■ SUPPLIED INFORMATION ■
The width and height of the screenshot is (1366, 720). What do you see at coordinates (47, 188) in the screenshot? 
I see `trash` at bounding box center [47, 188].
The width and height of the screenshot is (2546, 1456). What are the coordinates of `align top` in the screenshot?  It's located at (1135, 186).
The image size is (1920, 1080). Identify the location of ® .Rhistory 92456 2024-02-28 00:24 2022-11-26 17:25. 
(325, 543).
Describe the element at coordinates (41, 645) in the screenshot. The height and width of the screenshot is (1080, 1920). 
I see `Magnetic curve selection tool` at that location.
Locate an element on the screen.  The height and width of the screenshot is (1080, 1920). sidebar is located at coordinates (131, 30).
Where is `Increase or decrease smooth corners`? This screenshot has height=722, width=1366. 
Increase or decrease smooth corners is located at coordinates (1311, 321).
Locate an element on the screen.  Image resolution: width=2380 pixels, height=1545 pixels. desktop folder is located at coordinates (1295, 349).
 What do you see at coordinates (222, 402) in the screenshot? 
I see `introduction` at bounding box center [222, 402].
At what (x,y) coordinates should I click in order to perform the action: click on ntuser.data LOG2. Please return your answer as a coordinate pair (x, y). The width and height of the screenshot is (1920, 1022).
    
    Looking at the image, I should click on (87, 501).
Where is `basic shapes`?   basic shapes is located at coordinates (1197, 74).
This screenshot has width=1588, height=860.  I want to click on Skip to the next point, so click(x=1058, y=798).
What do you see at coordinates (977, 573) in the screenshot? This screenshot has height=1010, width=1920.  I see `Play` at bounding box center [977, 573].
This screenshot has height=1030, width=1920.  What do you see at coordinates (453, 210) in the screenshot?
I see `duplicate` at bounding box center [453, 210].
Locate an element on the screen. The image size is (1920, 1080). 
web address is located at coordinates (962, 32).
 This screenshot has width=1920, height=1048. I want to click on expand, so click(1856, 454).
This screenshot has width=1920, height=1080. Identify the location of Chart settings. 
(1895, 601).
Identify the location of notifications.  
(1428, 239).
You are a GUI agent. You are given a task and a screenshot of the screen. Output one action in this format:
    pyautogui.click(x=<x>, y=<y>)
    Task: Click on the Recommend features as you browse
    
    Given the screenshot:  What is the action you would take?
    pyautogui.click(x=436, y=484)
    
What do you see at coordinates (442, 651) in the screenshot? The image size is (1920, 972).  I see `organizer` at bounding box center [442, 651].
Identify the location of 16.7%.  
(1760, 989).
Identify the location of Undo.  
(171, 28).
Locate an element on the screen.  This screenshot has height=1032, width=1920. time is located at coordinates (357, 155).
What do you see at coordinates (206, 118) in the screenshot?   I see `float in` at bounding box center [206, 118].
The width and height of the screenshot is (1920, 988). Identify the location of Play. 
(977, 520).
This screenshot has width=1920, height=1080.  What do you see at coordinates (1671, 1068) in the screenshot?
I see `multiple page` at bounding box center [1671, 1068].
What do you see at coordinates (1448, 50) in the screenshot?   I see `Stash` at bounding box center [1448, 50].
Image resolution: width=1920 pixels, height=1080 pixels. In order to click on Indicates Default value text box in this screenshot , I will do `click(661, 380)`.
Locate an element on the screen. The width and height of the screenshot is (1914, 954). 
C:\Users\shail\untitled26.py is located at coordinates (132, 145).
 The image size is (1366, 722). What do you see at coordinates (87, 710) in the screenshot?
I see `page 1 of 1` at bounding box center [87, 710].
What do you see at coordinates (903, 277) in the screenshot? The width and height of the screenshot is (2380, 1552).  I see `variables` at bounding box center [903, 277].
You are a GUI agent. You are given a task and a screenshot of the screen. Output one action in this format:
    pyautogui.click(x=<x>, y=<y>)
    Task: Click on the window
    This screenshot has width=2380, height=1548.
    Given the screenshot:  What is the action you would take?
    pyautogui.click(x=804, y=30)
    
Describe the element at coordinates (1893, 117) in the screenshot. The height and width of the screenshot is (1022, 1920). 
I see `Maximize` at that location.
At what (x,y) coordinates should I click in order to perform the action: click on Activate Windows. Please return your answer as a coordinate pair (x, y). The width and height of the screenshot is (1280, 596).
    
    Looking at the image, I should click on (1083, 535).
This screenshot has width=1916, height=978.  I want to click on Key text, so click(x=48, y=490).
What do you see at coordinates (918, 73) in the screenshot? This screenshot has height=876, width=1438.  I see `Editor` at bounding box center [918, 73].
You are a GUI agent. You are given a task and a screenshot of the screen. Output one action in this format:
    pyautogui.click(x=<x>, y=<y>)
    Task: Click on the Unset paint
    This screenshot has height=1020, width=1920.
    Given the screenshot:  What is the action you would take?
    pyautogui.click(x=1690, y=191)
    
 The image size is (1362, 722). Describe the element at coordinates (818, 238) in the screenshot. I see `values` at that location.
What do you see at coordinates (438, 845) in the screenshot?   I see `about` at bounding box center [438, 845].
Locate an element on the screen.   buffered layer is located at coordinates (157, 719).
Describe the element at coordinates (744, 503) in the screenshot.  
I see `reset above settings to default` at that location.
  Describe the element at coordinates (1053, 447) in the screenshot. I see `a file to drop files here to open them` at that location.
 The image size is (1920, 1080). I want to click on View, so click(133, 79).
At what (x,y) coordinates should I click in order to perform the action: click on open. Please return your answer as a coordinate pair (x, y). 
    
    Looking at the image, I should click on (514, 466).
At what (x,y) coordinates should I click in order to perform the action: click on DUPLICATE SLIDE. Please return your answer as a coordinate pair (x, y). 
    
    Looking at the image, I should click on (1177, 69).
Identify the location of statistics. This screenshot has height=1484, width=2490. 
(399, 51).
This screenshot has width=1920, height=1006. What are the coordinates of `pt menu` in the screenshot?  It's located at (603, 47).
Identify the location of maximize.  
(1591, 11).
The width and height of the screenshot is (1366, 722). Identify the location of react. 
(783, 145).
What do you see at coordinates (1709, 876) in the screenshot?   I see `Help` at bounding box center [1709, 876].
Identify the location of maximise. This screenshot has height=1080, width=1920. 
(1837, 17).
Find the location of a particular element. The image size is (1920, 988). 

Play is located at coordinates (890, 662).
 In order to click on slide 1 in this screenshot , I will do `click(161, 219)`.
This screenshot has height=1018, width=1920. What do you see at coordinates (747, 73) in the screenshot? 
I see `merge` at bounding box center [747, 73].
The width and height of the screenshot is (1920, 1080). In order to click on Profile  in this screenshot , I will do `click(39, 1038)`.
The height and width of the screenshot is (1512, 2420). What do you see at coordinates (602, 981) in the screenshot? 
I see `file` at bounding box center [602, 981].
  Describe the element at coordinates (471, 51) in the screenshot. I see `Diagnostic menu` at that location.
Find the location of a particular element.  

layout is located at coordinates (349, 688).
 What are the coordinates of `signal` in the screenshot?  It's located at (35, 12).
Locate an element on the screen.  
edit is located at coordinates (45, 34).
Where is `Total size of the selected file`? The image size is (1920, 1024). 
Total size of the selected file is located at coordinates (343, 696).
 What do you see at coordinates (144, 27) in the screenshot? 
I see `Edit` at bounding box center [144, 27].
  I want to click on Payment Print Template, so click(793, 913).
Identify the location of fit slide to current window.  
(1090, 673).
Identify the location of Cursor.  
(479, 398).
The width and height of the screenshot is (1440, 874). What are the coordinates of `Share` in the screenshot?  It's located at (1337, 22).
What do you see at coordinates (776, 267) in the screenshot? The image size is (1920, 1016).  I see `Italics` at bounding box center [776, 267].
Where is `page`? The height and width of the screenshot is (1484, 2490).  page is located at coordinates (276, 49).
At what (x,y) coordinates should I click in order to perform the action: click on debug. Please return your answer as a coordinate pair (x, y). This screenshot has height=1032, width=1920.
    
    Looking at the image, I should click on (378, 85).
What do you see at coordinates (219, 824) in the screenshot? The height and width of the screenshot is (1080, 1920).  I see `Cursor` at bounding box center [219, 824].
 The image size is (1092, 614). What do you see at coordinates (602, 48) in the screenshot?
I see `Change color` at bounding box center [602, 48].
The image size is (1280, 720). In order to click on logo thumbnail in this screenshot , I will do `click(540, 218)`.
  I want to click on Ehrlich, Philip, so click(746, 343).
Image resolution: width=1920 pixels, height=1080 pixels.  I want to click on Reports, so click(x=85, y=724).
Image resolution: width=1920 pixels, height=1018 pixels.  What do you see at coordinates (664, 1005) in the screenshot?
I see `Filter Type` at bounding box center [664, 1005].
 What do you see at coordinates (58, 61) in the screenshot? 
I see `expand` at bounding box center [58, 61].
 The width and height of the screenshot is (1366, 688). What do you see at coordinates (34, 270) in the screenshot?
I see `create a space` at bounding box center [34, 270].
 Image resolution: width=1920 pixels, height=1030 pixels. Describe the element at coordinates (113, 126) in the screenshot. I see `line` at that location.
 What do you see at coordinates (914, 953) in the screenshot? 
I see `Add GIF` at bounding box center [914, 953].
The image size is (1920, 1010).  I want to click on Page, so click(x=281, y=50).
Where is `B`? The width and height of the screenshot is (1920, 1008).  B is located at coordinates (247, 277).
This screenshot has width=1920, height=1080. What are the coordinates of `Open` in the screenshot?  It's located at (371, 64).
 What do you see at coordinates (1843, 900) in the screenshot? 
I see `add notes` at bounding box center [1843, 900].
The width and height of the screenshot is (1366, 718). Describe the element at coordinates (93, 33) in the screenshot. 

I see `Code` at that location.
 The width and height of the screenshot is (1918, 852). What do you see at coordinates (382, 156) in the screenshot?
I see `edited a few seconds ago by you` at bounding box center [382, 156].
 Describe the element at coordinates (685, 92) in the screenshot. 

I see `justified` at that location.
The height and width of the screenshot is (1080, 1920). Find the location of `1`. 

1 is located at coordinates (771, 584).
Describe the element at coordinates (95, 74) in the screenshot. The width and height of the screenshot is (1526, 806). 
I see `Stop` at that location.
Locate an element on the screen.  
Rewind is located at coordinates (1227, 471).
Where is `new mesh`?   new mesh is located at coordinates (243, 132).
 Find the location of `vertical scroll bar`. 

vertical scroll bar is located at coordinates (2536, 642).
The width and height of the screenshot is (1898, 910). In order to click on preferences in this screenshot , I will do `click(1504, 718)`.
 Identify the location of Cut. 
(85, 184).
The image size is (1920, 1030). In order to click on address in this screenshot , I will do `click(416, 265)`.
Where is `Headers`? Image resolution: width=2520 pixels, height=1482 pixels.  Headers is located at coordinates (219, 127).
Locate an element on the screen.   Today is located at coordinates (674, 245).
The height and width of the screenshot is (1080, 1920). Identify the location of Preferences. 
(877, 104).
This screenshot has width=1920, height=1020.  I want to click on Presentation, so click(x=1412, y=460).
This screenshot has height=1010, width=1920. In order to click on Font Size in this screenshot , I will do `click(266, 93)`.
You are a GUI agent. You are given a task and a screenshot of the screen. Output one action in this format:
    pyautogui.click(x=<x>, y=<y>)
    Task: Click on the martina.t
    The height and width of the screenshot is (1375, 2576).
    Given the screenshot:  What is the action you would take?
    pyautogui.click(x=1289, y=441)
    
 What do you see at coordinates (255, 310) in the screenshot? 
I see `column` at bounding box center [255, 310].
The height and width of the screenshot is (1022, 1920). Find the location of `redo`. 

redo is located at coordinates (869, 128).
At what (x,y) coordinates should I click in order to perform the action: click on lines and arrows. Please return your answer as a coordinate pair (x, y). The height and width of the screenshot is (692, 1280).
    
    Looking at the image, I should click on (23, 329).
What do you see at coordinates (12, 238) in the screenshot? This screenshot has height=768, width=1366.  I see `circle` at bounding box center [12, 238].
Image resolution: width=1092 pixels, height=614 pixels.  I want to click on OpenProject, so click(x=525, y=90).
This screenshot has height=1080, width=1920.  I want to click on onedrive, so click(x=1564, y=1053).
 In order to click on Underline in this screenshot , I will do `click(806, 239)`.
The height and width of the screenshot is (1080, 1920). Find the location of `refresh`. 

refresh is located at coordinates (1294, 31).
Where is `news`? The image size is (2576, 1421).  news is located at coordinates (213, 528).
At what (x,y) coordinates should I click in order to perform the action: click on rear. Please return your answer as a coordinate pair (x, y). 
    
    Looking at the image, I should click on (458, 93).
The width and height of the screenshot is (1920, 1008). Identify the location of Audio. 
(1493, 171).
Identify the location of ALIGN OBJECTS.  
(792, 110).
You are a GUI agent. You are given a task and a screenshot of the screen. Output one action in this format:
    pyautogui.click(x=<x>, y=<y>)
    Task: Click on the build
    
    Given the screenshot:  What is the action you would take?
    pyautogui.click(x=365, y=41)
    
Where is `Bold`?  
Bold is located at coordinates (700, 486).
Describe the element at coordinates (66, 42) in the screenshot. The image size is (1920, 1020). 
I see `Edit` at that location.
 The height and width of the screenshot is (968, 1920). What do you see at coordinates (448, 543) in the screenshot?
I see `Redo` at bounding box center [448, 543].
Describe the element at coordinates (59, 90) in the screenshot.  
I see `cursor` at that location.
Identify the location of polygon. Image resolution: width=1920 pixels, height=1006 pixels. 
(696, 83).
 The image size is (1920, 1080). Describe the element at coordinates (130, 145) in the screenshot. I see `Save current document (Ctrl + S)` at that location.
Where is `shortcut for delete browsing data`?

■ YOUR GOAL ■
Convert the items from their first line through the line containing "coordinates (131, 30)." into a JSON list of strings with one string per line, including both end lines and omitting any blank lines.

■ RESPONSE BELOW ■
[
  "The width and height of the screenshot is (1366, 720). What do you see at coordinates (47, 188) in the screenshot? ",
  "I see `trash` at bounding box center [47, 188].",
  "The width and height of the screenshot is (2546, 1456). What are the coordinates of `align top` in the screenshot?  It's located at (1135, 186).",
  "The image size is (1920, 1080). Identify the location of ® .Rhistory 92456 2024-02-28 00:24 2022-11-26 17:25. ",
  "(325, 543).",
  "Describe the element at coordinates (41, 645) in the screenshot. The height and width of the screenshot is (1080, 1920). ",
  "I see `Magnetic curve selection tool` at that location.",
  "Locate an element on the screen.  The height and width of the screenshot is (1080, 1920). sidebar is located at coordinates (131, 30)."
]